El ruido de la fiesta se tornaba insoportable y el frenesí que parecía contagioso a mi ya no me afectaba, era inmune. Inmune a esa música monótona, inmune a esos movimientos tan prehistóricos e individualistas. Cada uno de nosotros inmerso en su propio universo... y todo para qué?
Cuestión que, aburrida y embobada, me separé de esta masa -homogenea para su heteregenoidad-, dejé mi órbita obnubilante, para sumirme en la paz externa, en pleno ojo de la tormenta. Me repliego en mí, me pierdo en mí.

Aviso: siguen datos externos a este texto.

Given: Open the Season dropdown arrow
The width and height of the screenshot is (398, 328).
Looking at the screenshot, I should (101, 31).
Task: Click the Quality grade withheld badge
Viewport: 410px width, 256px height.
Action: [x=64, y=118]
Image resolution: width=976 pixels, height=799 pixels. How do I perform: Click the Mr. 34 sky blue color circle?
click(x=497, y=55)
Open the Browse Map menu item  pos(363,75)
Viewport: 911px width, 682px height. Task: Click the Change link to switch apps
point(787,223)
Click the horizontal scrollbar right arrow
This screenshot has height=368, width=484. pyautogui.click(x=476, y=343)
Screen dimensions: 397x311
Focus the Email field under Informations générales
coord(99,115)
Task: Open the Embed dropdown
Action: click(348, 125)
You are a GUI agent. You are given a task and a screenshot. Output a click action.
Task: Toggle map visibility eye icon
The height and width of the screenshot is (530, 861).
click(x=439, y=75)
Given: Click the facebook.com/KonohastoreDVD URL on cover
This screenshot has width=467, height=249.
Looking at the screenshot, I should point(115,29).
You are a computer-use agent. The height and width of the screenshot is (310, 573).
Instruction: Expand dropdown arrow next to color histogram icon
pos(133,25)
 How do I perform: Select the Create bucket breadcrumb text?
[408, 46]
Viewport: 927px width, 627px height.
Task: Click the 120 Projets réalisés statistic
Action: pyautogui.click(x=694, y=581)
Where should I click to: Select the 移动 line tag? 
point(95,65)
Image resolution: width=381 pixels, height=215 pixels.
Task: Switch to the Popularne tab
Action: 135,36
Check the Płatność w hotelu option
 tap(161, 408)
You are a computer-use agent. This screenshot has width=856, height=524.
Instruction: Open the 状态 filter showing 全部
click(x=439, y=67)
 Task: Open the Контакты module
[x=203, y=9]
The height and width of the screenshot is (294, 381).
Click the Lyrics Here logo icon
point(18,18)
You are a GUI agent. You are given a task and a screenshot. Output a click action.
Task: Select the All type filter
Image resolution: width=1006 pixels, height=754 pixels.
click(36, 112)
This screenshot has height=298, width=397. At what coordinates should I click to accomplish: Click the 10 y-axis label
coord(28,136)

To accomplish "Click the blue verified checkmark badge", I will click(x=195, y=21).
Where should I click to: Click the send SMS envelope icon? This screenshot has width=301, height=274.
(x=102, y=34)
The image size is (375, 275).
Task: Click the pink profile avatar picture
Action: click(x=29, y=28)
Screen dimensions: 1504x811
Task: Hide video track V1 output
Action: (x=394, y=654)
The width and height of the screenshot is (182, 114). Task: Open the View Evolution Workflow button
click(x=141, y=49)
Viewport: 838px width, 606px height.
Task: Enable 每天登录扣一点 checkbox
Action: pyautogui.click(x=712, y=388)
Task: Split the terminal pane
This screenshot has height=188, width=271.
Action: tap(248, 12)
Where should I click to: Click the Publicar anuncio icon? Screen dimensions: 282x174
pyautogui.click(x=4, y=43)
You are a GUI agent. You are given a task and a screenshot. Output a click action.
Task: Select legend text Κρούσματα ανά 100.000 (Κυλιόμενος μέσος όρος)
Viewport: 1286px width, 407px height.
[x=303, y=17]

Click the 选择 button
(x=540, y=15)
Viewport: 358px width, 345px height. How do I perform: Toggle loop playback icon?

Pero una vez allá, en mi tierra, en lo conocido, apareció ella. Su disfraz y su personaje lo decían todo, las palabras ya no eran necesarias, sólo su mirada penetrante bastó para que se creara una conexión y ella supiera, y yo supiera que ella pensaba saber lo que yo no quería que se sepa. Se acercó. Se sentó al lado mio.
Tomó mi mano.
Me miró de nuevo.
Sostuvo su mirada hasta que se me hizo imposible mirar para otro lado.
Bajó la mirada y mimó la palma de mi mano; despacio, tiernamente, sugestiva, hasta sensual. Pero, de repente, todo su lenguaje corporal - temporal (artificial) - se transformó. Repentinamente, todo su ser se volvió angustiante, temerosa, evasiva. Ahora, realmente, eramos ella y yo, y su mirada, esa que supo ser tan atractiva y trascendente, gritaba desesperada.
Abrió la boca, intento decir palabras que se ahogaron en la gentuza, en el ruido, en la desolación compartida. Lo vio... eso que no esperaba ver en una joven que disfrutaba el momento.
- Ya sé qué es lo que la perturba. No se preocupe, no me tiene que decir nada. Si, si, la linea de vida. Claro, está quebrada. Gracias - dije.
Me paré. Seguí bailando.
Una noche más, perdida, inmersa en la superficialidad de lo habitual, lo que mantiene vivo.